Isto foi o que pensei. Estávamos as duas deitadas na cama - aquela altura em que só queremos que se calem para podermos ir ver Netflix à vontade durante aqueles 10 minutos até babarmos o sofá de forma pornográfica - e claro que começou a tagarelice. Acho que até foi ela. Ou, na volta, até fui eu. Talvez tenha querido puxar conversa sobre a questão dela sentir alguma necessidade de me proteger.
Já tinha havido uma vez em que ela me disse "trazes sempre um casaco para mim, mas não para ti" e "as mães deviam também tomar conta delas próprias". E, com estas, fico parva (ainda mais). Perguntei-lhe porquê e ela respondeu-me:
"Ó mãe, imagina: "Só cá estamos as duas cá em casa, não é? Imagina que te cortas tanto a fazer a comida que até desmaias com tanto sangue... Tenho de ser eu a cuidar de ti!".
O meu coração parou. Ela, por um lado, tem razão. Já tive aí uma fase em que pensava muito nisso. E se me der um AVC? Um enfarte? Como faço para falar com alguém e dizer que a Irene está sozinha e que precisa de alguém ou... até eu? Fiz o que costumo fazer sempre que surgem esses pensamentos mais assustadores e entro em negação, claro.

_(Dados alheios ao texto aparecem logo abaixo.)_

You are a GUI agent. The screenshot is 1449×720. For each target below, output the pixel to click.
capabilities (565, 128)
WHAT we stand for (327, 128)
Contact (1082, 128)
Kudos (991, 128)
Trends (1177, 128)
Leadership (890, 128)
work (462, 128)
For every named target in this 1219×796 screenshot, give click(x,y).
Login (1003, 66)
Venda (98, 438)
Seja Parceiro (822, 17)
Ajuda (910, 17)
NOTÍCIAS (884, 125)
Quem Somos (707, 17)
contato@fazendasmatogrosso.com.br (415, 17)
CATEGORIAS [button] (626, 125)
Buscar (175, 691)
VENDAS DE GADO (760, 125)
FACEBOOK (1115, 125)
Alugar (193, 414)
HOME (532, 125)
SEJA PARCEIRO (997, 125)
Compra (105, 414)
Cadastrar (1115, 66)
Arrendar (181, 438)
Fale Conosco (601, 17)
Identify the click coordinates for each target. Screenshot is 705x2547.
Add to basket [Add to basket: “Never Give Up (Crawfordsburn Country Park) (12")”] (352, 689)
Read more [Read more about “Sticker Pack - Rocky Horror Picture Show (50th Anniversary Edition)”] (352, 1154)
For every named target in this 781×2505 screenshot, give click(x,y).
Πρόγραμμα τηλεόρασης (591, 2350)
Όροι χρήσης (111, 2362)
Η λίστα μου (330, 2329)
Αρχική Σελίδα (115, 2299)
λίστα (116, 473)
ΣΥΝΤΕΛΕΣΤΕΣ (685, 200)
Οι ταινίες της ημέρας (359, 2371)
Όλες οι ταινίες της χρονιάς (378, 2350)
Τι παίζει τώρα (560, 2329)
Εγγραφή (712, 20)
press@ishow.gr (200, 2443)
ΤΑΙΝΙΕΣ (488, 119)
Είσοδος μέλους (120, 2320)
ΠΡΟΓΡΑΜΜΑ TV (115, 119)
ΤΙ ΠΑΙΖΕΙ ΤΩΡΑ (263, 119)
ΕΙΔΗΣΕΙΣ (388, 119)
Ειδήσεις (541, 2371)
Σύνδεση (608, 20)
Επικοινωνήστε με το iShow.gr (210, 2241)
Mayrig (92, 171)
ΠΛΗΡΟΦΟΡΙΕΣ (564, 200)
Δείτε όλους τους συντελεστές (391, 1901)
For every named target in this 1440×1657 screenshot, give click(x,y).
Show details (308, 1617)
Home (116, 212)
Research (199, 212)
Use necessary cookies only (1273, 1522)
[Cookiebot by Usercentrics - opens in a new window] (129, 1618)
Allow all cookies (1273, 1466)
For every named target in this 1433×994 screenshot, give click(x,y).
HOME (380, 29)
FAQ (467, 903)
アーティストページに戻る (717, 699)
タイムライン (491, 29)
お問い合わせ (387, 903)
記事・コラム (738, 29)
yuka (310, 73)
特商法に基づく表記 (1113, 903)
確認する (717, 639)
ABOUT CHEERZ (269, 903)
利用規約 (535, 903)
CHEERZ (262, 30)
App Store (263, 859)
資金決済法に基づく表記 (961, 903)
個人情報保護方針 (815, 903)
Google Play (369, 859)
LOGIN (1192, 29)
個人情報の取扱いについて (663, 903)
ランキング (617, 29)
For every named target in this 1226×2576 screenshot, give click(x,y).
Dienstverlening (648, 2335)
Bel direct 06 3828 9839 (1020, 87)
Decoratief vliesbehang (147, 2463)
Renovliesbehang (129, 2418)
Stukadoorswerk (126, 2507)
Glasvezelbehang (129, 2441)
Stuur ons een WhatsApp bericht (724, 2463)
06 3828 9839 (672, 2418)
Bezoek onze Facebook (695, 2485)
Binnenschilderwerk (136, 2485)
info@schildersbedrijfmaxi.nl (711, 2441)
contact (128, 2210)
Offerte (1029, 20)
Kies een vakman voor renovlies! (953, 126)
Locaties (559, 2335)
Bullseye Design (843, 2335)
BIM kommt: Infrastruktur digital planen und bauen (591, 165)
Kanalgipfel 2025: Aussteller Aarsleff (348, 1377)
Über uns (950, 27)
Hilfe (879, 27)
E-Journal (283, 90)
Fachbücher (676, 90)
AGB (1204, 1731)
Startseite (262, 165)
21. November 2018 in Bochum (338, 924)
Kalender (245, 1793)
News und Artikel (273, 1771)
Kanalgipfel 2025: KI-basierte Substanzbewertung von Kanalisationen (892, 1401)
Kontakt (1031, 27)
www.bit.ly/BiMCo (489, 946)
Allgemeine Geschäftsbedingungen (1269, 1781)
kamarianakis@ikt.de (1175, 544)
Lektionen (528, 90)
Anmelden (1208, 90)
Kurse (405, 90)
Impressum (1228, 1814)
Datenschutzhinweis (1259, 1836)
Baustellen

Não sabia bem o que lhe dizer quando ela me espetou com esta informação pela goela abaixo, sinceramente. Pensei que seria uma boa oportunidade para voltar a sublinhar a relação próxima e de amizade que tenho com o pai dela e que somos uma família, dizendo "temos sempre o papá que nos ajudará em tudo o que precisarmos, ele protege-nos e nós a ele" e, obviamente, não contente, aproveitei também para incluir o Miguel (namoramos há seis meses, eheh, obrigada, obrigada!) na conversa. "Sabes, a mãe e o Miguel também se estão a conhecer melhor para perceber se o Miguel poderá integrar a nossa família e ser mais uma pessoa que vive connosco e que passa a fazer parte de nós e que também cuidará de nós".
Não obstante, senti que não a estaria a deixar segura de maneira alguma. Que deveria haver alguma coisa que pudesse fazer ou dizer que a fizesse dormir em paz ou sossegar-se em relação a este assunto, mas não consegui dizer mais nada. Expliquei que tenho 34 anos e que sou do caraças, que já vivi muita coisa e que os meus pais me ensinaram milhares de ferramentas para conseguir ultrapassar obstáculos e emergências, mas ficou a faltar qualquer coisa...
Em desabafo, ontem, em consulta com a Eugénia Amaro (minha psicóloga e da Joana Paixão Brás) falei-lhe disto e ela deu-me uma óptima ideia: ensinar a Irene a ligar para o 112. Não deixa de ser uma possível necessidade e, na verdade, é capaz de a sossegar. Ontem lá lhe expliquei os números que fazem parte do 112 e o que aconteceria se ligasse (que poderiam vir médicos, bombeiros, polícia...) e que seriam sempre hiper rápidos - o que, por acaso, não é verdade na zona onde moro, infelizmente.
Também é normal, disse a Eugénia, que as crianças sintam que têm de cuidar de nós se não for "em exagero", fazem parte da "família" e não deixam de ser "pessoas com empatia" e que se preocupam com a sua segurança. No entanto, com a "culpa" que sinto de ser só eu e ela diariamente, tenho algum receio que isso se reflicta na segurança que ela possa sentir. E não quero ser "preconceituosa" ou o quer que seja - as leitoras mais atentas, sabem que sou 0 no que toca a isto - mas não ter uma presença masculina (com a vibe masculina) presente diariamente no dia-a-dia dela também poderá fazer com que se sinta mais vulnerável, talvez. Ou, então, é só a minha cabeça.
Seja como for, é bom falar-se, ainda que nos roube tempo de Netflix. E sim, agora que me lembro, fui eu a puxar a conversa e ainda bem.
Já ensinaram os vossos a ligar para o 112?